** DATA FOR REVIEW follows **

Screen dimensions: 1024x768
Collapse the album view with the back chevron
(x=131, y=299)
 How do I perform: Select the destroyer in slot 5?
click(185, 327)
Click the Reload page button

** End of DATA FOR REVIEW **

(TRY IT): Each line from the one that holds "Collapse the album view with the back chevron" to the end of the records above should be transcribed exactly, both ends included.

(EXERCISE RESPONSE):
Collapse the album view with the back chevron
(x=131, y=299)
 How do I perform: Select the destroyer in slot 5?
click(185, 327)
Click the Reload page button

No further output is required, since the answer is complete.